- IATA: OLV; ICAO: KOLV; FAA LID: OLV;

Summary
- Airport type: Public use
- Owner: City of Olive Branch
- Serves: Olive Branch, Mississippi
- Elevation AMSL: 402 ft / 123 m
- Coordinates: 34°58′44″N 089°47′13″W﻿ / ﻿34.97889°N 89.78694°W

Map
- OLV Location of airport in MississippiOLVOLV (the United States)

Runways
| Direction | Length |  | Surface |
| ft | m |
| 18/36 | 6,000 | 1,829 | Asphalt |

Statistics
- Aircraft operations (2022): 85,247
- Based aircraft (2022): 117
- Source: Federal Aviation Administration

= Olive Branch Airport =

Olive Branch Airport is owned by the City of Olive Branch. It is a public use airport in De Soto County, Mississippi, United States. It is located three nautical miles (6 km) northeast of the central business district of Olive Branch, Mississippi. This airport was included in the National Plan of Integrated Airport Systems for 2021–2025, which categorized it as a general aviation reliever airport.

The airport is about a 30-minute drive from downtown Memphis, Tennessee and 10 minutes from the Memphis city limits, making it an easily accessible satellite airport for the general aviation and business air travel communities wanting to access the East Memphis/Germantown/Collierville area. It is owned and operated by the City of Olive Branch.

== History ==
In the early 1970s, Holiday Inn announced they would construct what would be called Holiday Inn University and Conference Center in Olive Branch, Mississippi. Simultaneous with construction of the university, Holiday Inn began work on a 3000 acre industrial park and the Olive Branch Airport that opened in January, 1973. Today the development is known as Olive Branch Industrial Park. It is an 800 acre fully planned, improved, and restricted industrial facility. It includes the Olive Branch Airport—one of Mississippi's busiest—offering a 6000 ft paved, lighted runway, and full service fixed-base operations (via Olive Branch Aviation).
Today the Olive Branch Airport is owned and operated by the City of Olive Branch.

== Facilities and aircraft ==
Olive Branch Airport covers an area of 414 acres (168 ha) at an elevation of 402 feet (123 m) above mean sea level. It has one runway designated 18/36 with an asphalt surface measuring 6,000 by 100 feet (1,829 x 30 m). There is a fully functioning "Class D" control tower, with an up-link to Memphis International Airport's radar, which is staffed from 7am - 9pm CST daily. The airport has an ILS to Runway 18 and a LOC/DME to Runway 36.

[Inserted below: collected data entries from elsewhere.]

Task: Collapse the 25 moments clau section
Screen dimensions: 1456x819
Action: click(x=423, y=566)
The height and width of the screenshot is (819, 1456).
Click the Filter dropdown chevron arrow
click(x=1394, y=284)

Facilities include a general aviation terminal, 25 conventional hangars, 26 T-hangar units, and 140 paved tie-down spaces. The airport offers on-site car rental through Hertz Rent-A-Car, Enterprise Rent-A-Car and lodging arrangements at the nearby Whispering Woods Conference Center (previously the Holiday Inn University and Conference Center) and Fairfield Inn.

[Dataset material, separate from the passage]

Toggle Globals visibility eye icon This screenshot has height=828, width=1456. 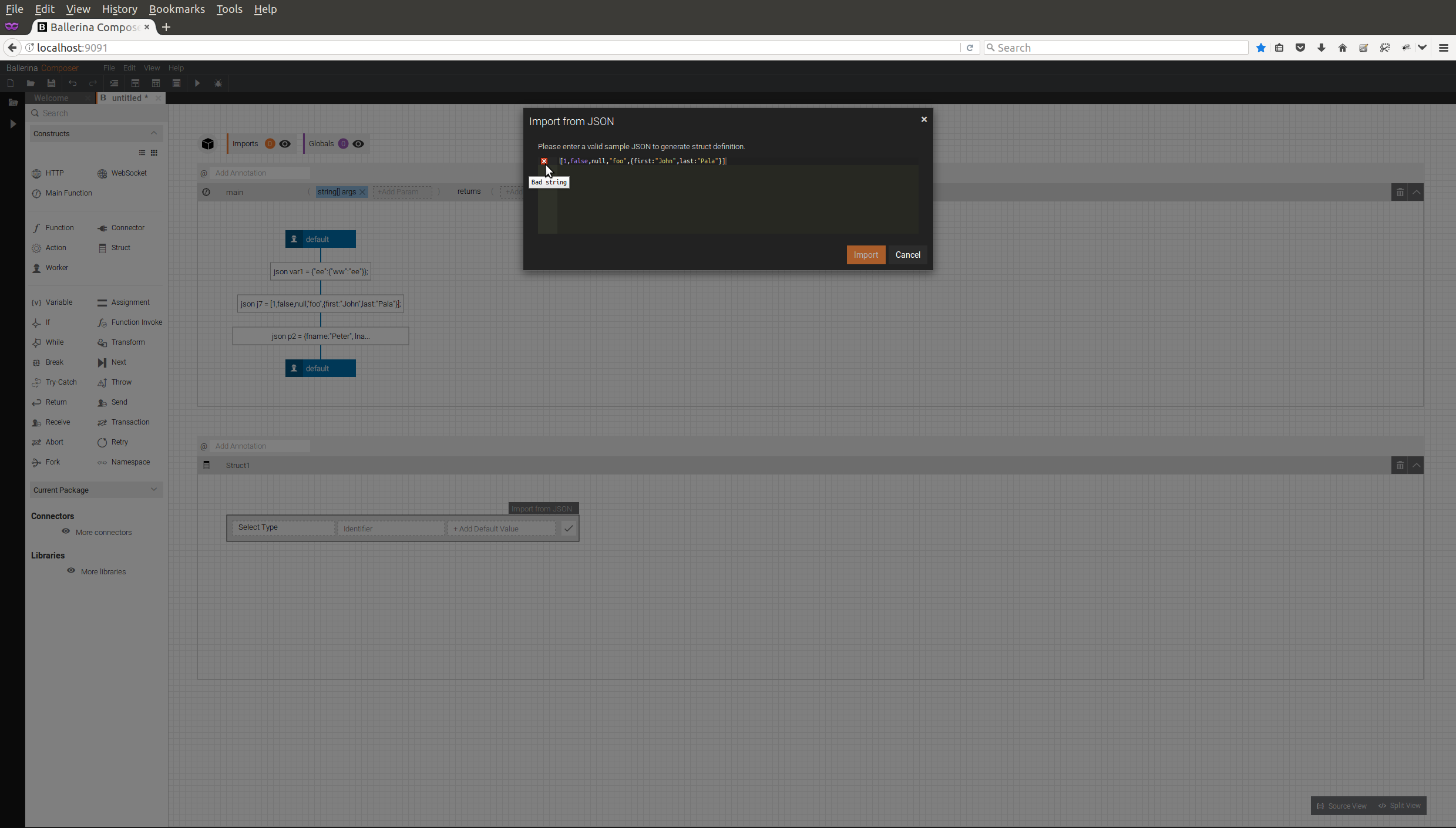[358, 144]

Olive Branch Aviation is the fixed-base operator (FBO). They provide both 100LL and Jet-A fuel for aircraft that are both based there and transient.

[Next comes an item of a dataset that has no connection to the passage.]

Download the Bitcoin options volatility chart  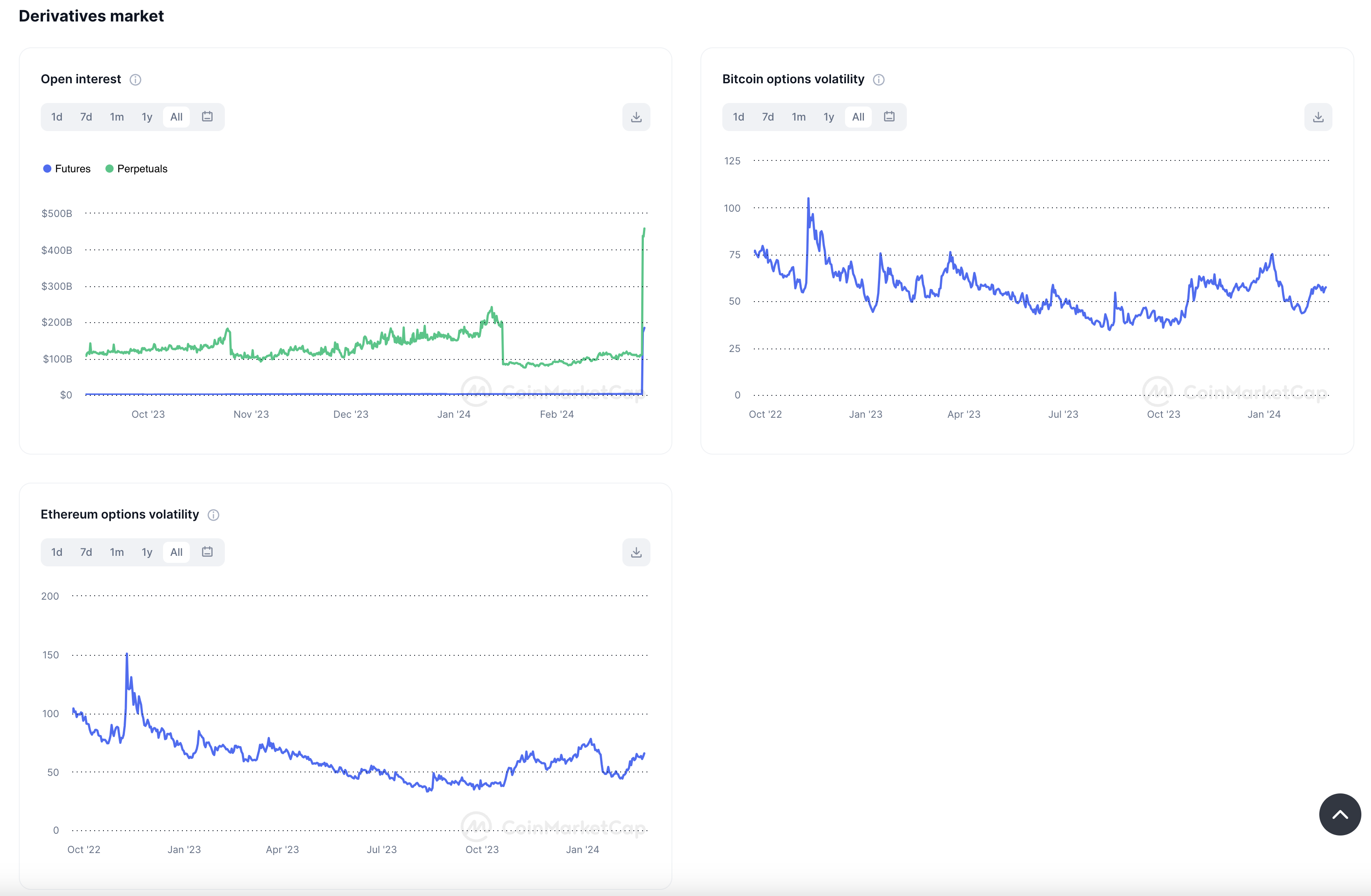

Located at Olive Branch Airport is Luke Weathers Flight Academy, a flight school offering FAR 141 and 61 Flight Training, JET Transition Training, a Maintenance and Air Traffic Control Academy, UAV Pilot Training, Military Rotor Fixed Wing Transition, Air Force Candidate Flight Training, Mentoring and more.

Olive Branch Airport is also home to Air Venture Flight Center is a flight training school and aircraft rental company based at the airport. They have a full-time staff of professional flight instructors and a large fleet of Cessna aircraft as well as a Piper Arrow and two Beechcraft Dutchess. It is also a Cessna Pilot Center and operates a charter company called Vectair-USA.

In 2021, nationally known ATP Flight School established a school at the Olive Branch Airport.

Any aircraft from a small training aircraft to a Bombardier Global Express business jet can operate to, from, and around Olive Branch Airport. A few charter companies have piston singles and twins, jets, and/or turbojets based at Olive Branch Airport. Vectair-USA uses a Beechcraft King Air 9L for chartered flights. OneSky Jets has one King Air B100 based there.

For the 12-month period ending December 31, 2022, the airport had 85,247 aircraft operations, an average of 233 per day: 91% general aviation, 8% air taxi and 1% military. In April 2022, there were 117 aircraft based at this airport: 94 single-engine, 15 multi-engine, 7 jet and 1 helicopter.